Hello,
I am brand new to writing.com and appreciate you putting your work out for review. I have never reviewed another person's work on this particular site so I will be short and as concise as possible. Additionally, this seems like it would be a romance or relationship piece. I am not very studied in this genre so there is a chance that I totally miss the boat here. I appreciate your patience :)
1. His reply was typical; “You’re letting your technical and marketing enthusiasm run away with you again, Julia. We have to be fiscally responsible.”
- the You're may be trying to be a your. It isn't "you are" in this case is it? <--grammar hound, sorry :/
2. His typical reply would be easier to read if the dialogue was on its own line. As an example I have broken it up here:
-Now she was putting behind her the arguments and the pain of the breakup of her business and her marriage. The fracture had been reached after a long crescendo of complaints and counter-complaints.
“You penny pinching bean counter,” she had yelled at her then husband.
His reply was typical; “You’re letting your technical and marketing enthusiasm run away with you again, Julia. We have to be fiscally responsible.”
“Fiscally responsible my butt” she had yelled in reply. “If we don’t expand and introduce new products, we’ll have no money to be responsible with!”
“No, Julia, I control the purse strings, and what I say goes.”
3. Your dialogue is pretty fluid. It is easier to read than most. Can you notice in the above exchange the little markers you use to identify the speakers? "...bean counter," she had yelled at her then husband... your use of yelling (she had yelled, she yelled) could be shown instead of stated. I don't know how exactly, that would be up to you to maintain pace, flow, and flavor, but you could show the yelling instead of saying it.

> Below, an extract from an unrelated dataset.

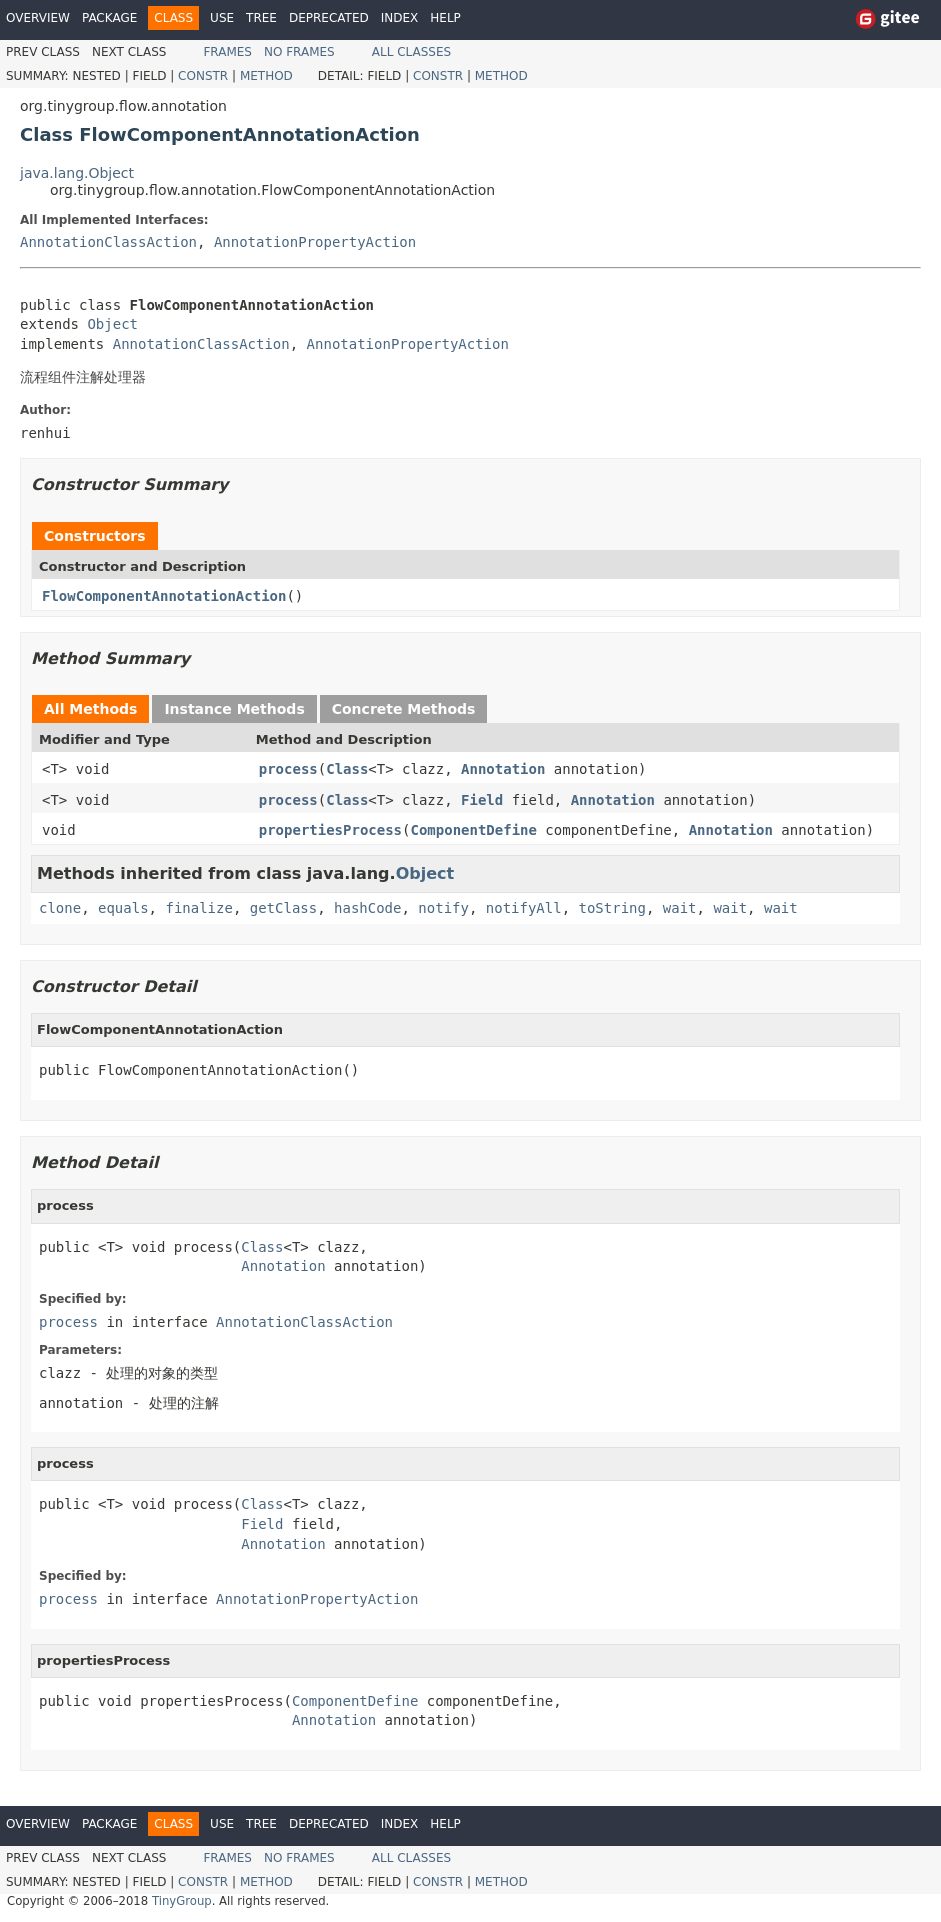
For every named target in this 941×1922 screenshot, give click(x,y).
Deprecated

That is an old and tired recommendation but when I write it is one of the most common things I do that could be instantly improved with something like, "...bean counter!" Her voice cracked with the force of her reply. <--maybe showing the effect on her volume, her vocal cords, her mouth--spit is useful in uncontrolled responses--or something like that? :)
4. This is a solid paragraph that ends suddenly: Accusations. Challenges. Lawyers. Negotiations. Compromises. All of these eventually led to Julia selling out her share of the business to Mark at a healthy profit. And that, of course, destroyed their marriage in another welter of accusations and general nastiness. “Whew,” thought Julia when it was all over, “how on earth did I let myself get into that in the first place? Now is the time to re-invent Julia Temple.”
-That sort of self awareness could come after a realization of some sort couldn't it? I liked how she listed the negatives that led her to making the ultimate decision to leave and start over. The realization itself, however, seems sudden. Could she have an introspective thought or idea that ultimately leads her to decide that it's "time," today, to re-invent Julia Temple?
I will leave my critique at this point. I hope I was helpful and not discouraging or negative. I love feedback, even if I never use it, as it lets me see what readers are seeing, and sometimes it's totally different than what I was trying to communicate.
Have fun and thanks for trusting me with a review.